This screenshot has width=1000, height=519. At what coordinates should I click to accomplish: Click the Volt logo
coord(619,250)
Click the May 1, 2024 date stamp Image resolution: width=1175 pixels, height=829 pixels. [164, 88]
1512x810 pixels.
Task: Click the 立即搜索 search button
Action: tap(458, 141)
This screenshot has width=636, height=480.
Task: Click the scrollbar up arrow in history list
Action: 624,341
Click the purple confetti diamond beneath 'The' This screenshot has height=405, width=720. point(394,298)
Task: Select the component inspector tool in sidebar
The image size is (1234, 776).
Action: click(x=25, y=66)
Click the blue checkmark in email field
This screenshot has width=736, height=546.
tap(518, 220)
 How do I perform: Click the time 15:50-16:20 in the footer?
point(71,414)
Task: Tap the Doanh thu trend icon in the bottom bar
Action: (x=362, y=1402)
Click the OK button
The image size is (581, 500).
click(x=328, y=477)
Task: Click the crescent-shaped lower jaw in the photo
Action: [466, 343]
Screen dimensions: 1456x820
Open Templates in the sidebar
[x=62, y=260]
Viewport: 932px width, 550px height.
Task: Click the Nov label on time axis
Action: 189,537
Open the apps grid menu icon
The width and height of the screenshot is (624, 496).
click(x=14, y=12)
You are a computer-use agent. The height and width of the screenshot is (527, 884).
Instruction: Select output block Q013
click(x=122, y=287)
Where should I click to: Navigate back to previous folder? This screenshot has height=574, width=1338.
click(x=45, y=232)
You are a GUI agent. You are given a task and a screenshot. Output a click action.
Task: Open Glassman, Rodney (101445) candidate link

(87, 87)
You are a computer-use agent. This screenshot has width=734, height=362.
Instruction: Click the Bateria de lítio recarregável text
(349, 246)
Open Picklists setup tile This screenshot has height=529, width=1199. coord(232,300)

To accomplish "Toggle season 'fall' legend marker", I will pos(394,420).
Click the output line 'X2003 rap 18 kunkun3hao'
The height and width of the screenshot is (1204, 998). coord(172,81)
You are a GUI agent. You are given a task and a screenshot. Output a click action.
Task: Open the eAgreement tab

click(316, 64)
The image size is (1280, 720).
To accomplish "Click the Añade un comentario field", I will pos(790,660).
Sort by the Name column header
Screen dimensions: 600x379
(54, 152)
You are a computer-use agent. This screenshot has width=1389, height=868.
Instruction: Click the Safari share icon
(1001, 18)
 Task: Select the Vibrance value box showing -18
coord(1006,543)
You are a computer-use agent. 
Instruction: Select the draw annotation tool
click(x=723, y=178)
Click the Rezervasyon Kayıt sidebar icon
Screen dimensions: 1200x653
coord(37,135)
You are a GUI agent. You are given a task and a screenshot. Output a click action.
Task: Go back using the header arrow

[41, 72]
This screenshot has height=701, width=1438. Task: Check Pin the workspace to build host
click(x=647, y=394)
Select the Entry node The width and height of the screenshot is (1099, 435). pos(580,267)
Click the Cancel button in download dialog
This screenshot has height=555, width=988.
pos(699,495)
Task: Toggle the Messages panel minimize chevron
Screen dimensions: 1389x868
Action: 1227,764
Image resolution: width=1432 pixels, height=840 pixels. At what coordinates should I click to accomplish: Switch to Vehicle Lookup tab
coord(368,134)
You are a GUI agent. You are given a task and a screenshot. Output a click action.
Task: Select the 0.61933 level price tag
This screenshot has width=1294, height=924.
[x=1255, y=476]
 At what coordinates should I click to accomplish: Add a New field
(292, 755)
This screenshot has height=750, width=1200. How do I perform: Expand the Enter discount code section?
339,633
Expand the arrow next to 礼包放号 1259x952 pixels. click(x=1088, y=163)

▬▬▬▬▬▬

Exercise details -
Rewrite the material from its beginning through the line containing "Action: [466, 343]", inclusive, changing "component inspector" to "element inspector" and leaving all else as it stands.

The output -
This screenshot has width=1000, height=519. At what coordinates should I click to accomplish: Click the Volt logo
coord(619,250)
Click the May 1, 2024 date stamp Image resolution: width=1175 pixels, height=829 pixels. [164, 88]
1512x810 pixels.
Task: Click the 立即搜索 search button
Action: tap(458, 141)
This screenshot has width=636, height=480.
Task: Click the scrollbar up arrow in history list
Action: 624,341
Click the purple confetti diamond beneath 'The' This screenshot has height=405, width=720. point(394,298)
Task: Select the element inspector tool in sidebar
The image size is (1234, 776).
Action: click(x=25, y=66)
Click the blue checkmark in email field
This screenshot has width=736, height=546.
tap(518, 220)
 How do I perform: Click the time 15:50-16:20 in the footer?
point(71,414)
Task: Tap the Doanh thu trend icon in the bottom bar
Action: (x=362, y=1402)
Click the OK button
The image size is (581, 500).
click(x=328, y=477)
Task: Click the crescent-shaped lower jaw in the photo
Action: [466, 343]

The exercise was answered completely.